> Exercise instructions: The whole answer is the data below, retyped exactly.

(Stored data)
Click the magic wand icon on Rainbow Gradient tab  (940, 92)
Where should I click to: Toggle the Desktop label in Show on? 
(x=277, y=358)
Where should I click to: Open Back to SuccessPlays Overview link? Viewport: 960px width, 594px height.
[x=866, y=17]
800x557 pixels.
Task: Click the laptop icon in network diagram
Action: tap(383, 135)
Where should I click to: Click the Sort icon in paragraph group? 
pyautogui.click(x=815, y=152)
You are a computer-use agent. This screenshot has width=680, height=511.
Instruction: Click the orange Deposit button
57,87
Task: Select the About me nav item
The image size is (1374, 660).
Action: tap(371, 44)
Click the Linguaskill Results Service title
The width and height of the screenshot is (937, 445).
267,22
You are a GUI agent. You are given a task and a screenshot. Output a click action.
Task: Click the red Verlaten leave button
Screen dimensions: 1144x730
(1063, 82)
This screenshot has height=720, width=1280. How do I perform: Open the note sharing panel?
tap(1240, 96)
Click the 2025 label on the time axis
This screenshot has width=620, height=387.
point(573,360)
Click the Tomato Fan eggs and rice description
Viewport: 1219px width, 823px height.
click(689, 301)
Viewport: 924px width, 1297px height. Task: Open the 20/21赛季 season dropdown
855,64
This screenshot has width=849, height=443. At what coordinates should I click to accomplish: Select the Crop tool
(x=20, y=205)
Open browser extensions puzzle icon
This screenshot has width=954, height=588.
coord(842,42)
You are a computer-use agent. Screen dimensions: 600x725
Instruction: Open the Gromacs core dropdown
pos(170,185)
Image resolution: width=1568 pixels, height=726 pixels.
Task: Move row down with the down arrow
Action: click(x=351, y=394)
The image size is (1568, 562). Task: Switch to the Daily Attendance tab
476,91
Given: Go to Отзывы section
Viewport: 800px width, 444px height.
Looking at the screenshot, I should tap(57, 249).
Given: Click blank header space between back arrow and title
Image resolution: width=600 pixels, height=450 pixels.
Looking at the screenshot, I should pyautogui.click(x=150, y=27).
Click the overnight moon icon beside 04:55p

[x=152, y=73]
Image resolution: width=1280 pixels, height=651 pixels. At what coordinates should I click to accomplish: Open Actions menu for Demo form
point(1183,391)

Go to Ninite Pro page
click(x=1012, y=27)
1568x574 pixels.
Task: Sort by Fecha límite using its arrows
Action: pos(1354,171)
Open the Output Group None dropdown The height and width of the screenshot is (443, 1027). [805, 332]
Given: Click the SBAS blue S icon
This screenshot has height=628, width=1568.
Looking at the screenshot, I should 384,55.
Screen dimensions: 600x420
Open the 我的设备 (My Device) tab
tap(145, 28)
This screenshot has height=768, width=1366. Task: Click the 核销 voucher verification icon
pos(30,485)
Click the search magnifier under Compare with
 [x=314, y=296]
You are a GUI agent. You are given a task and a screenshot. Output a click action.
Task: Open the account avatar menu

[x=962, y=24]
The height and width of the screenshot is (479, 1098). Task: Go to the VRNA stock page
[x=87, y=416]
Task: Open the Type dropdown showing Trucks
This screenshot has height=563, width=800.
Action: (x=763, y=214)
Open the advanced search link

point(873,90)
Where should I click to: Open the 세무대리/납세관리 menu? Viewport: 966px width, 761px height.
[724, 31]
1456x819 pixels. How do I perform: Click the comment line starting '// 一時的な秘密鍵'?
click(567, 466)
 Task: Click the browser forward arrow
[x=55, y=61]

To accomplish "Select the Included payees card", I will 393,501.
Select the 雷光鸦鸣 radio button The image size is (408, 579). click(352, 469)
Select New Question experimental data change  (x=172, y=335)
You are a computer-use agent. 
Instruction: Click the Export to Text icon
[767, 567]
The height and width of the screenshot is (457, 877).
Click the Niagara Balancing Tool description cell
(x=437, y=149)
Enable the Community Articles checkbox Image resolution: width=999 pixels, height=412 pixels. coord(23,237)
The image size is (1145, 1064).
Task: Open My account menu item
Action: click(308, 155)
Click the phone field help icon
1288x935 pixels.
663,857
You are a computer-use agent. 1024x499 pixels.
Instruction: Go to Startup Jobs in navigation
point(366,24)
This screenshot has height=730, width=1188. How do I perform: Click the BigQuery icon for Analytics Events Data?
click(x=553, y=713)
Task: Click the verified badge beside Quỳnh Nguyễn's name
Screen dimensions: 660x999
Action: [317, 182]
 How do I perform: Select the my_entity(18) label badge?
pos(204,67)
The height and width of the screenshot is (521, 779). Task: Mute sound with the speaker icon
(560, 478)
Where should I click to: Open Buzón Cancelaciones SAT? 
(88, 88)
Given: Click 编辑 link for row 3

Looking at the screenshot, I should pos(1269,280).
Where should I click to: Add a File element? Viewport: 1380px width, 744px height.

> Result of the exercise:
Click the magic wand icon on Rainbow Gradient tab  (940, 92)
Where should I click to: Toggle the Desktop label in Show on? 
(x=277, y=358)
Where should I click to: Open Back to SuccessPlays Overview link? Viewport: 960px width, 594px height.
[x=866, y=17]
800x557 pixels.
Task: Click the laptop icon in network diagram
Action: tap(383, 135)
Where should I click to: Click the Sort icon in paragraph group? 
pyautogui.click(x=815, y=152)
You are a computer-use agent. This screenshot has width=680, height=511.
Instruction: Click the orange Deposit button
57,87
Task: Select the About me nav item
The image size is (1374, 660).
Action: tap(371, 44)
Click the Linguaskill Results Service title
The width and height of the screenshot is (937, 445).
267,22
You are a GUI agent. You are given a task and a screenshot. Output a click action.
Task: Click the red Verlaten leave button
Screen dimensions: 1144x730
(1063, 82)
This screenshot has height=720, width=1280. How do I perform: Open the note sharing panel?
tap(1240, 96)
Click the 2025 label on the time axis
This screenshot has width=620, height=387.
point(573,360)
Click the Tomato Fan eggs and rice description
Viewport: 1219px width, 823px height.
click(689, 301)
Viewport: 924px width, 1297px height. Task: Open the 20/21赛季 season dropdown
855,64
This screenshot has width=849, height=443. At what coordinates should I click to accomplish: Select the Crop tool
(x=20, y=205)
Open browser extensions puzzle icon
This screenshot has width=954, height=588.
coord(842,42)
You are a computer-use agent. Screen dimensions: 600x725
Instruction: Open the Gromacs core dropdown
pos(170,185)
Image resolution: width=1568 pixels, height=726 pixels.
Task: Move row down with the down arrow
Action: click(x=351, y=394)
The image size is (1568, 562). Task: Switch to the Daily Attendance tab
476,91
Given: Go to Отзывы section
Viewport: 800px width, 444px height.
Looking at the screenshot, I should tap(57, 249).
Given: Click blank header space between back arrow and title
Image resolution: width=600 pixels, height=450 pixels.
Looking at the screenshot, I should pyautogui.click(x=150, y=27).
Click the overnight moon icon beside 04:55p

[x=152, y=73]
Image resolution: width=1280 pixels, height=651 pixels. At what coordinates should I click to accomplish: Open Actions menu for Demo form
point(1183,391)

Go to Ninite Pro page
click(x=1012, y=27)
1568x574 pixels.
Task: Sort by Fecha límite using its arrows
Action: pos(1354,171)
Open the Output Group None dropdown The height and width of the screenshot is (443, 1027). [805, 332]
Given: Click the SBAS blue S icon
This screenshot has height=628, width=1568.
Looking at the screenshot, I should 384,55.
Screen dimensions: 600x420
Open the 我的设备 (My Device) tab
tap(145, 28)
This screenshot has height=768, width=1366. Task: Click the 核销 voucher verification icon
pos(30,485)
Click the search magnifier under Compare with
 [x=314, y=296]
You are a GUI agent. You are given a task and a screenshot. Output a click action.
Task: Open the account avatar menu

[x=962, y=24]
The height and width of the screenshot is (479, 1098). Task: Go to the VRNA stock page
[x=87, y=416]
Task: Open the Type dropdown showing Trucks
This screenshot has height=563, width=800.
Action: (x=763, y=214)
Open the advanced search link

point(873,90)
Where should I click to: Open the 세무대리/납세관리 menu? Viewport: 966px width, 761px height.
[724, 31]
1456x819 pixels. How do I perform: Click the comment line starting '// 一時的な秘密鍵'?
click(567, 466)
 Task: Click the browser forward arrow
[x=55, y=61]

To accomplish "Select the Included payees card", I will 393,501.
Select the 雷光鸦鸣 radio button The image size is (408, 579). click(352, 469)
Select New Question experimental data change  (x=172, y=335)
You are a computer-use agent. 
Instruction: Click the Export to Text icon
[767, 567]
The height and width of the screenshot is (457, 877).
Click the Niagara Balancing Tool description cell
(x=437, y=149)
Enable the Community Articles checkbox Image resolution: width=999 pixels, height=412 pixels. coord(23,237)
The image size is (1145, 1064).
Task: Open My account menu item
Action: click(308, 155)
Click the phone field help icon
1288x935 pixels.
663,857
You are a computer-use agent. 1024x499 pixels.
Instruction: Go to Startup Jobs in navigation
point(366,24)
This screenshot has height=730, width=1188. How do I perform: Click the BigQuery icon for Analytics Events Data?
click(x=553, y=713)
Task: Click the verified badge beside Quỳnh Nguyễn's name
Screen dimensions: 660x999
Action: [317, 182]
 How do I perform: Select the my_entity(18) label badge?
pos(204,67)
The height and width of the screenshot is (521, 779). Task: Mute sound with the speaker icon
(560, 478)
Where should I click to: Open Buzón Cancelaciones SAT? 
(88, 88)
Given: Click 编辑 link for row 3

Looking at the screenshot, I should pos(1269,280).
Where should I click to: Add a File element? Viewport: 1380px width, 744px height.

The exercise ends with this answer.